C’è chi me lo chiede, ogni tanto. Perché uno come te, senza talento musicale, si è messo in mente di suonare il sax? Io rispondo che si tratta di un esperimento: uso me stesso come cavia per dimostrare che la musica è qualcosa che tutti abbiamo dentro e che, presto o tardi, troverà una via d’uscita.
Da qualche anno prendo lezioni di sax. E sto imparando. Non sarò mai un virtuoso, ma forse un ascoltatore più attento. Inoltre, il fatto di suonare apre nella mia vita spazi di gratuità: un’attività che faccio per il gusto di farla, da solo, per il piacere di sviluppare un suono personale. Senza dover dimostrare niente a nessuno. Be’, naturalmente ho un maestro paziente, che ogni tanto viene a rincorrermi nelle giungle di accordi strani in cui mi smarrisco.
La musica mi aiuta fra l’altro a comporre i dissidi e ad apprezzare la semplicità. Questi per me sono due grandi insegnamenti.
Quando suoni con qualcuno devi ascoltarlo, non si scappa. Non puoi essere concentrato sempre e solo sulla tua voce, ma devi prestare attenzione, reagire agli stimoli. Ogni tanto ti succede di sbagliare, capita anche ai più bravi, e devi proseguire lo stesso. Come diceva il pianista Thelonius Monk, bisogna fare gli errori giusti.
Con il tempo e il lavoro, ti accorgi poi che non si tratta di aggiungere, ma di togliere, di rendere più essenziale la propria voce: è la difficile arte della facilità. Per averne un’idea si può guardare un video del dicembre 1957, in cui un gruppo di musicisti accompagna Billie Holiday. Dopo trenta secondi, Billie comincia a cantare “Fine and Mellow”. Poi si alza Ben Webster, per il suo assolo. Subito dopo, intorno al secondo minuto, ecco apparire Lester Young, un po’ all’improvviso, come se il suo intervento non fosse previsto. Fra Lester e Billie c’è un rapporto di amicizia profondo, sebbene negli ultimi anni si siano visti poco; entrambi del resto sono affaticati da alcol, droga, malattie. Moriranno due anni dopo, nel 1959, a pochi mesi di distanza l’uno dall’altra, dopo un declino rovinoso. Ma nei momenti catturati dalla cinepresa, Lester Young riesce a compiere un piccolo miracolo: soffia nel sax e fa un assolo semplicissimo (a partire dal minuto 1.23). Poche note indietro sul tempo, una linea musicale scarna, commovente, che risponde al sentimento di Billie ed esprime tenerezza, malinconia, partecipazione. Infatti lei alza gli occhi, lo guarda e senza parlare dice tutto: è così, annuisce, è proprio così.

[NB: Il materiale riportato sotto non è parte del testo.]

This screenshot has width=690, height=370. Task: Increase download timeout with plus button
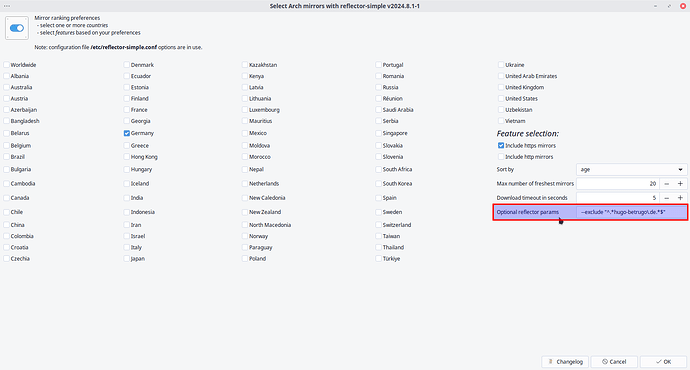(680, 198)
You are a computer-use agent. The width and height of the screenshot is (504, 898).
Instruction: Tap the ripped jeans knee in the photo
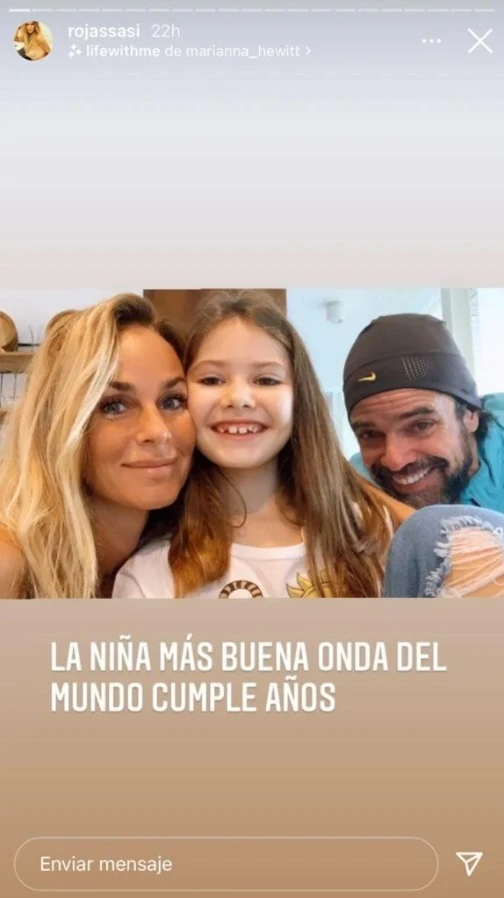tap(452, 553)
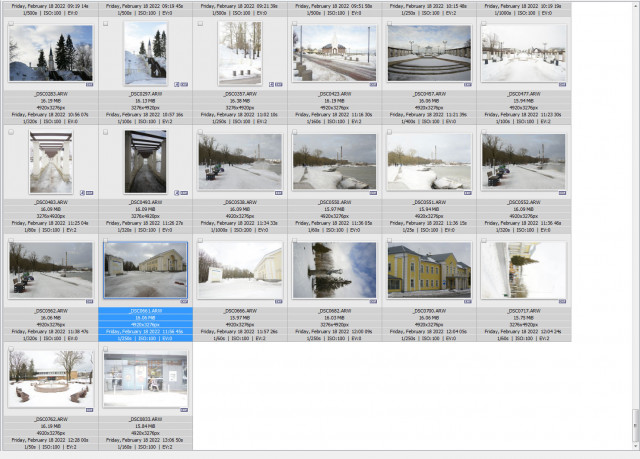This screenshot has width=640, height=459.
Task: Tick checkbox of fountain with benches photo
Action: [11, 349]
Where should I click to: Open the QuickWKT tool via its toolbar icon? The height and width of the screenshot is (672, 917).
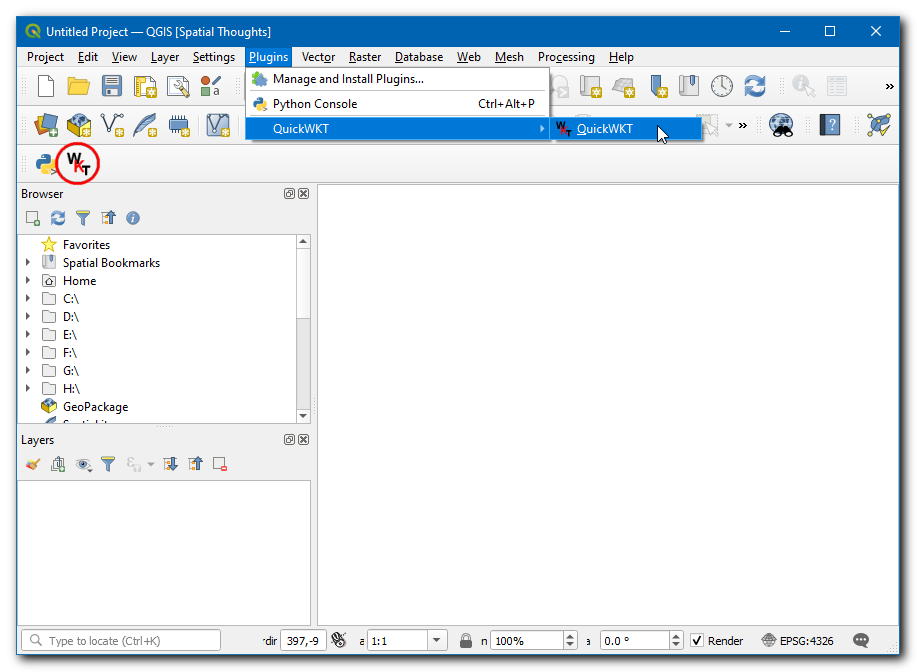pos(77,163)
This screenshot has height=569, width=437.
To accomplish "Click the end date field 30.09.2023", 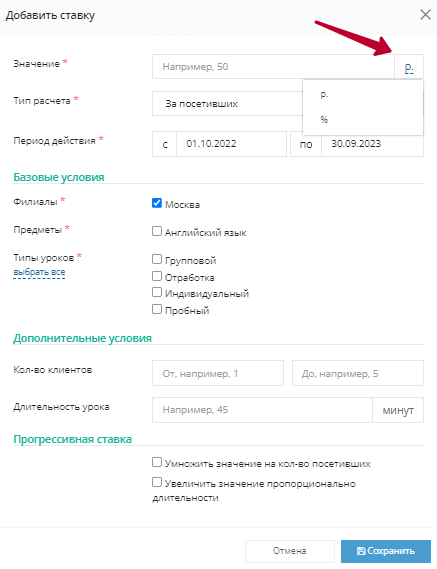I will [x=372, y=144].
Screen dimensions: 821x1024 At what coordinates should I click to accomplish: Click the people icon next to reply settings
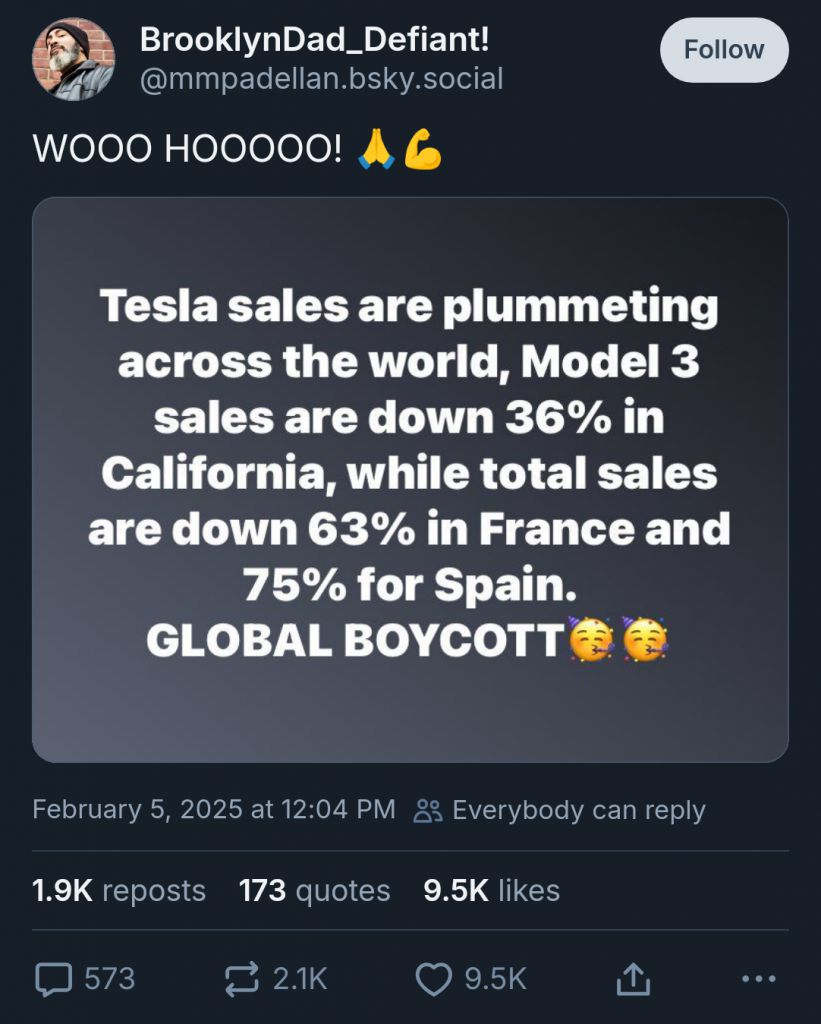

È una scintilla che dura pochi secondi, poi riprende la canzone. Ma in quegli istanti si capisce come la musica possa placare una ferita – specialmente il blues – come uno sguardo possa dire più di lunghi discorsi, più di mille telefonate, lettere, messaggi. Basta una serie di note, limpide come gocce d’acqua, basta un sorriso.
Quanti musicisti hanno imparato ad accettare le loro imperfezioni, anzi, a usarle per essere più autentici, più compiuti. Non parlo soltanto degli schiavi che inventarono il blues o dei jazzisti degli anni Cinquanta minati dalle dipendenze. Penso anche a un virtuoso come Keith Jarrett, che nel 1996 fu travolto da una sindrome da affaticamento cronico. Nel 1999, durante la convalescenza, incise da solo il disco The melody at night with you: niente di straordinario, poche canzoni d’amore suonate in maniera sommessa. Ma proprio per questo, forse, è uno dei dischi di Jarrett che più mi hanno colpito al primo ascolto.
Il mio mestiere non è suonare, ma scrivere.
La musica è un’attività meno intensa, meno sofferta, però a volte mi porta in territori che non avrei mai pensato di attraversare. E allora sbaglio il ritmo, non sento gli accordi, perdo il treno. Poco male. Basta avere pazienza, perché prima o poi le cose si sbloccano. Anche per chi, come me, parte con un forte handicap. Ma diceva proprio Lester Young: Every style is the result of a handicap. Ogni stile è il risultato di una mancanza.
PS: L’incisione di I love you Porgy risale a un concerto del 1986 (quella del disco The melody at night with you non è disponibile su internet).